> _YOUR GOAL_: Format the lines of the rows below, starting at the line containing "This screenshot has height=661, width=675." and ending at the line containing "ammordinario-lookup-icon: 🔍 is", as a JSON list of strings with one string per line and blank lines omitted.

> _PROVIDED MATERIAL_:
++++++++++

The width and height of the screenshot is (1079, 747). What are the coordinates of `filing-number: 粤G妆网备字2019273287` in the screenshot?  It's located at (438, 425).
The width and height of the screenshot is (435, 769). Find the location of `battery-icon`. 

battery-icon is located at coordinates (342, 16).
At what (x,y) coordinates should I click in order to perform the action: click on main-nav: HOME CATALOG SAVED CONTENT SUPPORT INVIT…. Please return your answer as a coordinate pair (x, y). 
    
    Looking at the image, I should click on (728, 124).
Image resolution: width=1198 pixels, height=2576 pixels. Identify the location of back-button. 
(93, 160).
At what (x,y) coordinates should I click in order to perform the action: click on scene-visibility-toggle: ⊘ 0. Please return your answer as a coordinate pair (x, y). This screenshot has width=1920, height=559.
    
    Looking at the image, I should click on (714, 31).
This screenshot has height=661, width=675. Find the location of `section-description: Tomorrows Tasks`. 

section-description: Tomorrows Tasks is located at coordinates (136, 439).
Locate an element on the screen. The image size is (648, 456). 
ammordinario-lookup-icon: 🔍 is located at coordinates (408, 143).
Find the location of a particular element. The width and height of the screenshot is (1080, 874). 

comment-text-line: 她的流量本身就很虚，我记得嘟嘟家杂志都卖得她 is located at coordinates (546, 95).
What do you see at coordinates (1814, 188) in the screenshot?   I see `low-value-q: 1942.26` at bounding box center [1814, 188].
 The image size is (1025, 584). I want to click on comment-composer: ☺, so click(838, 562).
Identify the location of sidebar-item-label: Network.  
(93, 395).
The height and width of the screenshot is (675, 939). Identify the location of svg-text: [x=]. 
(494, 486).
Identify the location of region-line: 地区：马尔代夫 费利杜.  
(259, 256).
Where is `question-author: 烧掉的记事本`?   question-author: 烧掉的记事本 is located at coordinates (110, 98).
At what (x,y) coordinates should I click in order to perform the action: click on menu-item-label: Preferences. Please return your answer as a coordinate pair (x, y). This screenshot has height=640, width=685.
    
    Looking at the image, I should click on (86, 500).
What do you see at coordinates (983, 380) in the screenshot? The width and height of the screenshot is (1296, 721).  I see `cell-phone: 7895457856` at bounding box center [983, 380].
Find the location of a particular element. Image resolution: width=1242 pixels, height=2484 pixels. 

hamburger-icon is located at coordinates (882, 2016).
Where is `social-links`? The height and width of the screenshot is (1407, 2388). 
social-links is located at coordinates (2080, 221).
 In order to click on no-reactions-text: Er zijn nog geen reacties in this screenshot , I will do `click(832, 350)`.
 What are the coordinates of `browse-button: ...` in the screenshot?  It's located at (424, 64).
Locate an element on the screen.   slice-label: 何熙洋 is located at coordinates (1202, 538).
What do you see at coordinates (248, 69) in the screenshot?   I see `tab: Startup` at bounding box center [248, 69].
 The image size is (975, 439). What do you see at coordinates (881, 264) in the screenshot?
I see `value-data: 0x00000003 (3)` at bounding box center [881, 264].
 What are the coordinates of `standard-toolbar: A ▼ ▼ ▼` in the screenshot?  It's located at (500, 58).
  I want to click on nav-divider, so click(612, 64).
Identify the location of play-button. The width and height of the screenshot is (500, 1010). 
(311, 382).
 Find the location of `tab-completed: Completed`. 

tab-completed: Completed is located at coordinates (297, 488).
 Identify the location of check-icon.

++++++++++

> _YOUR RESPONSE_:
[
  "This screenshot has height=661, width=675. Find the location of `section-description: Tomorrows Tasks`. ",
  "section-description: Tomorrows Tasks is located at coordinates (136, 439).",
  "Locate an element on the screen. The image size is (648, 456). ",
  "ammordinario-lookup-icon: 🔍 is located at coordinates (408, 143)."
]